### [Source data]
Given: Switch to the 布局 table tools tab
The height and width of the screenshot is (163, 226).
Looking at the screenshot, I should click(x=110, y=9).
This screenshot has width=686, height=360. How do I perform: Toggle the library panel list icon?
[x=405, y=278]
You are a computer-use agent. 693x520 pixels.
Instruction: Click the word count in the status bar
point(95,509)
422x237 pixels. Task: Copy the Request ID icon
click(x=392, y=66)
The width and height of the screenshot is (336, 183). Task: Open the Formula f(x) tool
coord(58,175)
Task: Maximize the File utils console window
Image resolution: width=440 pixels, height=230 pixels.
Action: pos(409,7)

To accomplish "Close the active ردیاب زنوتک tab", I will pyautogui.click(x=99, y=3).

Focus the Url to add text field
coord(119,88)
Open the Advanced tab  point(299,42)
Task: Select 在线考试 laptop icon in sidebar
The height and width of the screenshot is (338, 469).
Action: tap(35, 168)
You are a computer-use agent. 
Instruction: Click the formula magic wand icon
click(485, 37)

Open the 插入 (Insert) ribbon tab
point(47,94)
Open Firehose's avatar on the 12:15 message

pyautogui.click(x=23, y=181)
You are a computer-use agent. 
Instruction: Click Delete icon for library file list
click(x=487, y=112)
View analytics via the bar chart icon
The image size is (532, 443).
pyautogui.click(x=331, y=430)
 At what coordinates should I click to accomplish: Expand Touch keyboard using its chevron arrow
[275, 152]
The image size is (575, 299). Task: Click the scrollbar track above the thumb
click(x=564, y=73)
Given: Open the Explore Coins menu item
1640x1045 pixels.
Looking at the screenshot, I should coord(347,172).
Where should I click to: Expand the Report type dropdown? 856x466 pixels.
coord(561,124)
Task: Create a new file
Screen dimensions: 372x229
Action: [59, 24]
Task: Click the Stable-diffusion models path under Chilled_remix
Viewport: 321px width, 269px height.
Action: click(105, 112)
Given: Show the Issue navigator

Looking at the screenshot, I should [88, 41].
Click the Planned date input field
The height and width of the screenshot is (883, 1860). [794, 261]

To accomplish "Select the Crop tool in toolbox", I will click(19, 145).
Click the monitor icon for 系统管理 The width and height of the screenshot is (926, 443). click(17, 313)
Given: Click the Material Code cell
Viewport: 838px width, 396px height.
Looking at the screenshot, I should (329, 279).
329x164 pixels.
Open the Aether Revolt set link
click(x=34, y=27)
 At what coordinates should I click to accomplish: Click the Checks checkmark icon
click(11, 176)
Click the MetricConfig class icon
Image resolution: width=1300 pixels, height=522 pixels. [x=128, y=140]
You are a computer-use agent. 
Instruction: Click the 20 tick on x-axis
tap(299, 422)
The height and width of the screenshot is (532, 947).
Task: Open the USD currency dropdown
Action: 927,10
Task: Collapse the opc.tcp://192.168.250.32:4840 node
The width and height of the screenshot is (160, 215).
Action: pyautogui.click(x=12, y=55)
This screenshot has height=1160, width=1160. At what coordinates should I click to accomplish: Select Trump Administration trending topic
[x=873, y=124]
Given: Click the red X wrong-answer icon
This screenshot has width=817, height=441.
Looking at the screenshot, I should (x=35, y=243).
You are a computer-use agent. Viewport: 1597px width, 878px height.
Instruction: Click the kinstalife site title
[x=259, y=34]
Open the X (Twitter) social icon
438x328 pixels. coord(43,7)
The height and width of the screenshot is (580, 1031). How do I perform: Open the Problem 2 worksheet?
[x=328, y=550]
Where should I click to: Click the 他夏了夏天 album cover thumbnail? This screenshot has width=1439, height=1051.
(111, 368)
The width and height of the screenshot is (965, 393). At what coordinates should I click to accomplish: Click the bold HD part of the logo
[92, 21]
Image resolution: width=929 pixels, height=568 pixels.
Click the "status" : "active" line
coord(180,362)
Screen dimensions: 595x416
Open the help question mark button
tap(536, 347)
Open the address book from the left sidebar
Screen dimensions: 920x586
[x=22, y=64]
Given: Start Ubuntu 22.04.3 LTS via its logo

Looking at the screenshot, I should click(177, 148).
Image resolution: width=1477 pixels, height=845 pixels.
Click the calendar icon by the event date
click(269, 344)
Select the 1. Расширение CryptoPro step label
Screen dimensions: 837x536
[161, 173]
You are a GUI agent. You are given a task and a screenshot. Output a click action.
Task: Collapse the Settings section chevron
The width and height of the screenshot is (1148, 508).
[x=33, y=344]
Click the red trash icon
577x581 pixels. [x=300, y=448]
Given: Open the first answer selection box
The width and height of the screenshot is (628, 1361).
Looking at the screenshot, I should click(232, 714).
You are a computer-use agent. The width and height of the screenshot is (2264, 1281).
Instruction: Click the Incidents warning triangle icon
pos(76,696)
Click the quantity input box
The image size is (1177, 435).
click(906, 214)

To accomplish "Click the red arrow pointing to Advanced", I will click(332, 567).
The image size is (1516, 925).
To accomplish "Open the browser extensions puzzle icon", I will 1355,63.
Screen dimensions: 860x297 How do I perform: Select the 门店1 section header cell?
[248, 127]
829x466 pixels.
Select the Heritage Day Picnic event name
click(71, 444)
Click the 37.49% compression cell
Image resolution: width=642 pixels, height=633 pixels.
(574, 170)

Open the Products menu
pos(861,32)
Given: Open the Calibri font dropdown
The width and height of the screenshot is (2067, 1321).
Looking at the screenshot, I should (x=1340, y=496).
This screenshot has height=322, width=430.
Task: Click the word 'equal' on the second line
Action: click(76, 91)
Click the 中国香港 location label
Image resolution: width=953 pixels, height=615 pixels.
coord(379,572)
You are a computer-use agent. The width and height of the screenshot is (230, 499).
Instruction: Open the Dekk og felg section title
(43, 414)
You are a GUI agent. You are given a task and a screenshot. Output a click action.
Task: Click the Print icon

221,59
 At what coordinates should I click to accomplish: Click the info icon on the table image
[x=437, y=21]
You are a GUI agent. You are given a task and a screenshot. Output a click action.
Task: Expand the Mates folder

### [Work instructions]
Can you reproduce all of the entries above word for word, from the first line to the last?

### [The completed task]
Given: Switch to the 布局 table tools tab
The height and width of the screenshot is (163, 226).
Looking at the screenshot, I should click(x=110, y=9).
This screenshot has width=686, height=360. How do I perform: Toggle the library panel list icon?
[x=405, y=278]
You are a computer-use agent. 693x520 pixels.
Instruction: Click the word count in the status bar
point(95,509)
422x237 pixels. Task: Copy the Request ID icon
click(x=392, y=66)
The width and height of the screenshot is (336, 183). Task: Open the Formula f(x) tool
coord(58,175)
Task: Maximize the File utils console window
Image resolution: width=440 pixels, height=230 pixels.
Action: pos(409,7)

To accomplish "Close the active ردیاب زنوتک tab", I will pyautogui.click(x=99, y=3).

Focus the Url to add text field
coord(119,88)
Open the Advanced tab  point(299,42)
Task: Select 在线考试 laptop icon in sidebar
The height and width of the screenshot is (338, 469).
Action: tap(35, 168)
You are a computer-use agent. 
Instruction: Click the formula magic wand icon
click(485, 37)

Open the 插入 (Insert) ribbon tab
point(47,94)
Open Firehose's avatar on the 12:15 message

pyautogui.click(x=23, y=181)
You are a computer-use agent. 
Instruction: Click Delete icon for library file list
click(x=487, y=112)
View analytics via the bar chart icon
The image size is (532, 443).
pyautogui.click(x=331, y=430)
 At what coordinates should I click to accomplish: Expand Touch keyboard using its chevron arrow
[275, 152]
The image size is (575, 299). Task: Click the scrollbar track above the thumb
click(x=564, y=73)
Given: Open the Explore Coins menu item
1640x1045 pixels.
Looking at the screenshot, I should coord(347,172).
Where should I click to: Expand the Report type dropdown? 856x466 pixels.
coord(561,124)
Task: Create a new file
Screen dimensions: 372x229
Action: [59, 24]
Task: Click the Stable-diffusion models path under Chilled_remix
Viewport: 321px width, 269px height.
Action: click(105, 112)
Given: Show the Issue navigator

Looking at the screenshot, I should [88, 41].
Click the Planned date input field
The height and width of the screenshot is (883, 1860). [794, 261]

To accomplish "Select the Crop tool in toolbox", I will click(19, 145).
Click the monitor icon for 系统管理 The width and height of the screenshot is (926, 443). click(17, 313)
Given: Click the Material Code cell
Viewport: 838px width, 396px height.
Looking at the screenshot, I should (329, 279).
329x164 pixels.
Open the Aether Revolt set link
click(x=34, y=27)
 At what coordinates should I click to accomplish: Click the Checks checkmark icon
click(11, 176)
Click the MetricConfig class icon
Image resolution: width=1300 pixels, height=522 pixels. [x=128, y=140]
You are a computer-use agent. 
Instruction: Click the 20 tick on x-axis
tap(299, 422)
The height and width of the screenshot is (532, 947).
Task: Open the USD currency dropdown
Action: 927,10
Task: Collapse the opc.tcp://192.168.250.32:4840 node
The width and height of the screenshot is (160, 215).
Action: pyautogui.click(x=12, y=55)
This screenshot has height=1160, width=1160. At what coordinates should I click to accomplish: Select Trump Administration trending topic
[x=873, y=124]
Given: Click the red X wrong-answer icon
This screenshot has width=817, height=441.
Looking at the screenshot, I should (x=35, y=243).
You are a computer-use agent. Viewport: 1597px width, 878px height.
Instruction: Click the kinstalife site title
[x=259, y=34]
Open the X (Twitter) social icon
438x328 pixels. coord(43,7)
The height and width of the screenshot is (580, 1031). How do I perform: Open the Problem 2 worksheet?
[x=328, y=550]
Where should I click to: Click the 他夏了夏天 album cover thumbnail? This screenshot has width=1439, height=1051.
(111, 368)
The width and height of the screenshot is (965, 393). At what coordinates should I click to accomplish: Click the bold HD part of the logo
[92, 21]
Image resolution: width=929 pixels, height=568 pixels.
Click the "status" : "active" line
coord(180,362)
Screen dimensions: 595x416
Open the help question mark button
tap(536, 347)
Open the address book from the left sidebar
Screen dimensions: 920x586
[x=22, y=64]
Given: Start Ubuntu 22.04.3 LTS via its logo

Looking at the screenshot, I should click(177, 148).
Image resolution: width=1477 pixels, height=845 pixels.
Click the calendar icon by the event date
click(269, 344)
Select the 1. Расширение CryptoPro step label
Screen dimensions: 837x536
[161, 173]
You are a GUI agent. You are given a task and a screenshot. Output a click action.
Task: Collapse the Settings section chevron
The width and height of the screenshot is (1148, 508).
[x=33, y=344]
Click the red trash icon
577x581 pixels. [x=300, y=448]
Given: Open the first answer selection box
The width and height of the screenshot is (628, 1361).
Looking at the screenshot, I should click(232, 714).
You are a computer-use agent. The width and height of the screenshot is (2264, 1281).
Instruction: Click the Incidents warning triangle icon
pos(76,696)
Click the quantity input box
The image size is (1177, 435).
click(906, 214)

To accomplish "Click the red arrow pointing to Advanced", I will click(332, 567).
The image size is (1516, 925).
To accomplish "Open the browser extensions puzzle icon", I will 1355,63.
Screen dimensions: 860x297 How do I perform: Select the 门店1 section header cell?
[248, 127]
829x466 pixels.
Select the Heritage Day Picnic event name
click(71, 444)
Click the 37.49% compression cell
Image resolution: width=642 pixels, height=633 pixels.
(574, 170)

Open the Products menu
pos(861,32)
Given: Open the Calibri font dropdown
The width and height of the screenshot is (2067, 1321).
Looking at the screenshot, I should (x=1340, y=496).
This screenshot has height=322, width=430.
Task: Click the word 'equal' on the second line
Action: click(76, 91)
Click the 中国香港 location label
Image resolution: width=953 pixels, height=615 pixels.
coord(379,572)
You are a computer-use agent. The width and height of the screenshot is (230, 499).
Instruction: Open the Dekk og felg section title
(43, 414)
You are a GUI agent. You are given a task and a screenshot. Output a click action.
Task: Click the Print icon

221,59
 At what coordinates should I click to accomplish: Click the info icon on the table image
[x=437, y=21]
You are a GUI agent. You are given a task and a screenshot. Output a click action.
Task: Expand the Mates folder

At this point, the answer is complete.